We examined if a purported anti-inflammatory supplement (AF) abrogated Western-diet (WD)-induced liver pathology in rats. AF contained: 1) protein concentrates from bovine colostrum and avian egg yolk; 2) herbal adaptogens and antioxidants; and 3) acetyl-L-carnitine.
Nine month-old male Brown Norway rats were allowed ad libitum access to WD for 41-43 days and randomly assigned to WD + AF feeding twice daily for the last 31-33 days (n = 8), or WD and water-placebo feeding twice daily for the last 31-33 days (n = 8). Rats fed a low-fat/low-sucrose diet (CTL, n = 6) for 41-43 days and administered a water-placebo twice daily for the last 31-33 days were also studied. Twenty-four hours following the last gavage-feed, liver samples were analyzed for: a) select mRNAs (via RT-PCR) as well as genome-wide mRNA expression patterns (via RNA-seq); b) lipid deposition; and, c) protein carbonyl and total antioxidant capacity (TAC). Serum was also examined for TAC, 8-isoprostane and clinical chemistry markers.

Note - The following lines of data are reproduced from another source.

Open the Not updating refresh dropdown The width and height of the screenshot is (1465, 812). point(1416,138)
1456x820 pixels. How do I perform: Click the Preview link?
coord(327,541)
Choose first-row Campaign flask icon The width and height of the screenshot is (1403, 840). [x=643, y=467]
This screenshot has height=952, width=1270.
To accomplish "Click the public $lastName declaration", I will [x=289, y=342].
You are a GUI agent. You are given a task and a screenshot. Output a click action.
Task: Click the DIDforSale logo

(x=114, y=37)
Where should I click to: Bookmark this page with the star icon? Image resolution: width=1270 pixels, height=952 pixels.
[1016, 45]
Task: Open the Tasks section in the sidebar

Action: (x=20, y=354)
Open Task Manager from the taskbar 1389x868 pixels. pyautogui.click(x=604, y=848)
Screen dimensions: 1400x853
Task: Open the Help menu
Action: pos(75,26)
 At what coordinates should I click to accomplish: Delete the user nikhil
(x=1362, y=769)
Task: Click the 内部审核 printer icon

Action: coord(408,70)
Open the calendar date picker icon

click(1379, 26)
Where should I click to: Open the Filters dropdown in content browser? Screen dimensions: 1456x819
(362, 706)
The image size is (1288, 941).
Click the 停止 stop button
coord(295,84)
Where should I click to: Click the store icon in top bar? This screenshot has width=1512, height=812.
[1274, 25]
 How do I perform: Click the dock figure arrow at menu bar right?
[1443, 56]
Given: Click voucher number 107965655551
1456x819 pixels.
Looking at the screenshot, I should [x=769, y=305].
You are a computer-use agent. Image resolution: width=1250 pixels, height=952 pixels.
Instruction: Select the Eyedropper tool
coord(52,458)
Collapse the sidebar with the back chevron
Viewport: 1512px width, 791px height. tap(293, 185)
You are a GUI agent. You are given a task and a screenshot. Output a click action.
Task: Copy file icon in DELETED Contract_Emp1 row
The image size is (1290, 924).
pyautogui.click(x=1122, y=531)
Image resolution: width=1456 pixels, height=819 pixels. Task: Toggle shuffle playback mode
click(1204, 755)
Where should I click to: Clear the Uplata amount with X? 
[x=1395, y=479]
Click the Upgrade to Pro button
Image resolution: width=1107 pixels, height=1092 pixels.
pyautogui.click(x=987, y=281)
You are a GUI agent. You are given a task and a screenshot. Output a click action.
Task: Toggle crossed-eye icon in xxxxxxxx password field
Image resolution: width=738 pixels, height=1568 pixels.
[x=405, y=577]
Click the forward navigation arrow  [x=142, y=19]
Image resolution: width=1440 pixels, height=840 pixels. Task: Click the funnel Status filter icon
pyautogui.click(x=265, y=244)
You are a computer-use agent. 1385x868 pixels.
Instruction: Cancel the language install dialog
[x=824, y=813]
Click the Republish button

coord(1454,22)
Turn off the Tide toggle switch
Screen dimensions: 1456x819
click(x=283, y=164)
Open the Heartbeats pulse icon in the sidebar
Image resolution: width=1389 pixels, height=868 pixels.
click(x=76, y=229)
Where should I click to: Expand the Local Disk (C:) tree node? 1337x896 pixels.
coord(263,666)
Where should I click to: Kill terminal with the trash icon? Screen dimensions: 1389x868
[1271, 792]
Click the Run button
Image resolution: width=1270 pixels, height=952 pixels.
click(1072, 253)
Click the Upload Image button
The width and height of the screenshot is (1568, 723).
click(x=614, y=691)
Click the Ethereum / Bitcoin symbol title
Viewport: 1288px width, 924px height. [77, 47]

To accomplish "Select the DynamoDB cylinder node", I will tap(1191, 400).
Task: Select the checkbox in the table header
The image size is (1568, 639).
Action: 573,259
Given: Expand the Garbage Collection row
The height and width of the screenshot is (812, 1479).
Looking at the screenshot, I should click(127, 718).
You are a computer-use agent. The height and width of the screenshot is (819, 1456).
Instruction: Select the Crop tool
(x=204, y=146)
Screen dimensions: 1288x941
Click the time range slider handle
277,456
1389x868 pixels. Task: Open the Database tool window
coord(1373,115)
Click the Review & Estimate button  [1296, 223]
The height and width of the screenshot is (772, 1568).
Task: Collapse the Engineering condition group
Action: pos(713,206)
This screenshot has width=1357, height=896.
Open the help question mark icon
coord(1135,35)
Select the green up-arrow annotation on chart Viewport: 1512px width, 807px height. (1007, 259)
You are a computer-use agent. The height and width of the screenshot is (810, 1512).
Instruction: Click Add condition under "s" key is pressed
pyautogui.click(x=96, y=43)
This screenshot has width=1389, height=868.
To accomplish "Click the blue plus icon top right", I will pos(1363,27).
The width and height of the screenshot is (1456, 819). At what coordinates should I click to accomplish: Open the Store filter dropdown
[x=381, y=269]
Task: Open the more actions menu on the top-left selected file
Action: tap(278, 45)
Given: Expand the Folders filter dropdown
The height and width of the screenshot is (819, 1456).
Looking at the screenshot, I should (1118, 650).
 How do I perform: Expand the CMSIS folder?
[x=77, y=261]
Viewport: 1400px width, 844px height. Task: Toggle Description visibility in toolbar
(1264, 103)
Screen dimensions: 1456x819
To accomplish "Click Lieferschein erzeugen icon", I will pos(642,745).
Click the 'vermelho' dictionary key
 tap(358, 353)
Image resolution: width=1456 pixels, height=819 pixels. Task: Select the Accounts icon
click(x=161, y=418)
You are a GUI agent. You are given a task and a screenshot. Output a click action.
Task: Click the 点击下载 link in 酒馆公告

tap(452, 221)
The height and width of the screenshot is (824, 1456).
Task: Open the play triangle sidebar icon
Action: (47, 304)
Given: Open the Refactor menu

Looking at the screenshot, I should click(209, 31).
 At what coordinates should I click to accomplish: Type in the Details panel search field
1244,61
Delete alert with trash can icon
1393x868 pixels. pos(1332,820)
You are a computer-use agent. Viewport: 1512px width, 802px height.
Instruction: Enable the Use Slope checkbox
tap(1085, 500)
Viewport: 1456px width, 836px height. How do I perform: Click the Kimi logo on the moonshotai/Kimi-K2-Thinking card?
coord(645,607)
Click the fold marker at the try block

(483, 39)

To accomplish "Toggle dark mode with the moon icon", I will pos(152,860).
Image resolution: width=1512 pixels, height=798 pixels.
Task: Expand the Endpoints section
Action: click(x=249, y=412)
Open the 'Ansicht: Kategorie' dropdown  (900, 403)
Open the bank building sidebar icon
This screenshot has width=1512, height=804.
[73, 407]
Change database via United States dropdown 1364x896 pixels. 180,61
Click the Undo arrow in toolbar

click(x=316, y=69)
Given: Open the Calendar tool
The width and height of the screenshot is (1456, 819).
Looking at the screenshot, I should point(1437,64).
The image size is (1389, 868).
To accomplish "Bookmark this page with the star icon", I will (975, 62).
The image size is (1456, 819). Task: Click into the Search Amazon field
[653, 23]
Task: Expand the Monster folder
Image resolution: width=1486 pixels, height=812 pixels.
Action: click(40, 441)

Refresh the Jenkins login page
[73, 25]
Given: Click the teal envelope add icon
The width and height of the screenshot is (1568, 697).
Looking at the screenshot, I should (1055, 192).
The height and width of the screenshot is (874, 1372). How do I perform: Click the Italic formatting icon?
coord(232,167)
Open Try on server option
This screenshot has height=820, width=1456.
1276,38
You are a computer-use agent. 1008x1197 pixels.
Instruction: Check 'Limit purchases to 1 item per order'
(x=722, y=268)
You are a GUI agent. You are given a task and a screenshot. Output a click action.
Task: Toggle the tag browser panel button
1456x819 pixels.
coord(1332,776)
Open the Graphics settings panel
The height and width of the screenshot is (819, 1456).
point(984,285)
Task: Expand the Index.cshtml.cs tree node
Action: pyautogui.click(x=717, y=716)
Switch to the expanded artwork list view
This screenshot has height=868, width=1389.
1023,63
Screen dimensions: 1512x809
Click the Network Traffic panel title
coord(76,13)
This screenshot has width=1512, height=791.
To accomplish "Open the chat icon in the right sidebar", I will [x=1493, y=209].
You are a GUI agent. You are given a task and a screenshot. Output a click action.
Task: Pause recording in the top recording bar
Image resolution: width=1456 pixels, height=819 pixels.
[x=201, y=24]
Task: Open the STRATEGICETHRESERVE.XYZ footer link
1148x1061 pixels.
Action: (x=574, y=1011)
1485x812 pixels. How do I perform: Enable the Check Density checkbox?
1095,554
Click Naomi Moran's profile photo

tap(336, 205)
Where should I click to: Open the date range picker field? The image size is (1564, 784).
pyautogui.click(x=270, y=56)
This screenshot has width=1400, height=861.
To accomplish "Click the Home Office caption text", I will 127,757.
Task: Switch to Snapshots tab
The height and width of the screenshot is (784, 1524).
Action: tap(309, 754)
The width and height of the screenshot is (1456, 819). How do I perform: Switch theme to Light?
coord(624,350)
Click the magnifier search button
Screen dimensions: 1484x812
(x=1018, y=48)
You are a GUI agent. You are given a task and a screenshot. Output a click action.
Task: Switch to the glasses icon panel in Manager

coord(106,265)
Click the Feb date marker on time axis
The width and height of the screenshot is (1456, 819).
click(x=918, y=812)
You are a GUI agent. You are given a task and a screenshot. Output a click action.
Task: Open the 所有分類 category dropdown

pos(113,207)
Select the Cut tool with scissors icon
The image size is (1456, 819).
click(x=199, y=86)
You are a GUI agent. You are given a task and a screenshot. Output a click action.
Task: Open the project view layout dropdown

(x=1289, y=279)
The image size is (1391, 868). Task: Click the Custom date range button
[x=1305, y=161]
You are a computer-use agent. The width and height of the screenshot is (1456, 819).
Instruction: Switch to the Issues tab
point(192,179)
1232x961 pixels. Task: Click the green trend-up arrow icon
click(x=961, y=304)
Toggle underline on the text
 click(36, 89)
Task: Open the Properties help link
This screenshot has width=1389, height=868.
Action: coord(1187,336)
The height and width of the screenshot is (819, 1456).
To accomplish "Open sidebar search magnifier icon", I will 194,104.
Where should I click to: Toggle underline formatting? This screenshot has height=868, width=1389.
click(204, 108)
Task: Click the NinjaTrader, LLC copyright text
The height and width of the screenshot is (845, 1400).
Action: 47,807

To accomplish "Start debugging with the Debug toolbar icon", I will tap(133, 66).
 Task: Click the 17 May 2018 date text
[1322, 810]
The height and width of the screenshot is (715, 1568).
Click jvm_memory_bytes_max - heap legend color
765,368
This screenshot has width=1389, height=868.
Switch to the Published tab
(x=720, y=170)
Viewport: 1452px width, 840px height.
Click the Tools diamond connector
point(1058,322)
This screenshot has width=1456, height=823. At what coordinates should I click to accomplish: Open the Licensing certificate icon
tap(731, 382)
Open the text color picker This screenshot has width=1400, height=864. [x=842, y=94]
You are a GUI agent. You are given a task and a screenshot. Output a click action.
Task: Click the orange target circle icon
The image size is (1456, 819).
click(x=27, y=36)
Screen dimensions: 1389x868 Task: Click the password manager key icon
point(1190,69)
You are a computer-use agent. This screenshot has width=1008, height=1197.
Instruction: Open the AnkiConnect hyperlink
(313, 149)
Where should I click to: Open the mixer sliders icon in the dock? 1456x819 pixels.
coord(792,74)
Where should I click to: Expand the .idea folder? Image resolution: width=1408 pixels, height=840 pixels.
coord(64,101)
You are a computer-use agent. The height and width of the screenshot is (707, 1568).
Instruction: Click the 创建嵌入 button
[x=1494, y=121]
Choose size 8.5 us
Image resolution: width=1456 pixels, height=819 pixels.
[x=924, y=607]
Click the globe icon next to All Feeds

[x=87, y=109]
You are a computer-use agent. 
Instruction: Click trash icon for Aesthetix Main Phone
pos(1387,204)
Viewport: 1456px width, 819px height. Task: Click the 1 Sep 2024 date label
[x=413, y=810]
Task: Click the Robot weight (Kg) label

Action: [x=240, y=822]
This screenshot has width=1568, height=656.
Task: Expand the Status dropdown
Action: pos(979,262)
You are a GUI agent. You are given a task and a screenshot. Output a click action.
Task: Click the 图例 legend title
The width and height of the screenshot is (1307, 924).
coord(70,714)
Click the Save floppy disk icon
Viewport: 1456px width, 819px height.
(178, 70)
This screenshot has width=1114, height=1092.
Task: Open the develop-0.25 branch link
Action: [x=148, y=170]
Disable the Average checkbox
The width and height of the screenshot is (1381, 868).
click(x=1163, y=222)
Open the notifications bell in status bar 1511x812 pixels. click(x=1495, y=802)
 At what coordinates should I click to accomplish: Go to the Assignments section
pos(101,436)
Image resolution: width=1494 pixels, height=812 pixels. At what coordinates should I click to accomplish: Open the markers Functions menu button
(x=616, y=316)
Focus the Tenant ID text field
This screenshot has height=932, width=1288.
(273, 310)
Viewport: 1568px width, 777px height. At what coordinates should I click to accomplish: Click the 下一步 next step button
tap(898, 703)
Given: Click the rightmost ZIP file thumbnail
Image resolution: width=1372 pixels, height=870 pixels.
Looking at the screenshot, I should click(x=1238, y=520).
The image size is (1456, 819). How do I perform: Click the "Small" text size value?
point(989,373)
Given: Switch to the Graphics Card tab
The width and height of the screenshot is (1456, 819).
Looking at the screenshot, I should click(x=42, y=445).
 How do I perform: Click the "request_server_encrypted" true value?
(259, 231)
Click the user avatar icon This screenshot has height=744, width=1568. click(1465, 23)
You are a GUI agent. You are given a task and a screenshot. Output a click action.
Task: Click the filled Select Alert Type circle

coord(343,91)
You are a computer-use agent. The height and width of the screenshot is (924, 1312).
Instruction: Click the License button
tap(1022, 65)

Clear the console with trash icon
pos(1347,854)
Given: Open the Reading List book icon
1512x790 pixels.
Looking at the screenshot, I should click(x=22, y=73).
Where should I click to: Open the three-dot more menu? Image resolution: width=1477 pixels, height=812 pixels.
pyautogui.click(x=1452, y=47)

WD + AF rats experienced a reduction in liver Tnf-alpha mRNA (-2.8-fold, p < 0.01). Serum and liver TAC was lower in WD + AF versus WD and CTL rats (p < 0.05), likely due to exogenous antioxidant ingredients provided through AF as evidenced by a tendency for mitochondrial SOD2 mRNA to increase in WD + AF versus CTL rats (p = 0.07). Liver fat deposition nor liver protein carbonyl content differed between WD + AF versus WD rats, although liver protein carbonyls tended to be lower in WD + AF versus CTL rats (p = 0.08). RNA-seq revealed that 19 liver mRNAs differed between WD + AF versus WD when both groups were compared with CTL rats (+/- 1.5-fold, p < 0.01). Bioinformatics suggest that AF prevented WD-induced alterations in select genes related to the transport and metabolism of carbohydrates in favor of select genes related to lipid transport and metabolism. Finally, serum clinical safety markers and liver pathology (via lesion counting) suggests that chronic consumption of AF was well tolerated.
AF supplementation elicits select metabolic, anti-inflammatory, and anti-oxidant properties which was in spite of WD feeding and persisted up to 24 hours after receiving a final dose.
Alex's notes: I am upset that there were so many ingredients included in the AF supplement provided, as this is a major confounding variable. We don't know which ingredient was responsible for the metabolic, anti-inflammatory, and anti-oxidant effects. That said, I was happy to see that the researchers acknowledged the potent health benefits of both colostrum and hen yolks.
Interestingly, something not mentioned in the abstract was that AF feeding down-regulated gene expression for carbohydrate metabolism. Between the two experimental groups (one receiving AF the other a positive control; both on western diet), the AF group had an expression shift towards elevated fatty acid transport at the expense of gluconeogenesis and glucose transport. This may in part explain why both the negative control (group eating normal rat diet) and the AF supplement group had similar pre- and post- body mass values, while the positive control gained weight.
Overall, you're better off just not eating the standard American diet and avoiding these complications to begin with. Assuming after the fact, however, it may be worth looking into some colostrum, eggs, resveratrol, and other antioxidants to help get your liver back on track. But please don't go overboard, you're Super Human, not Superman.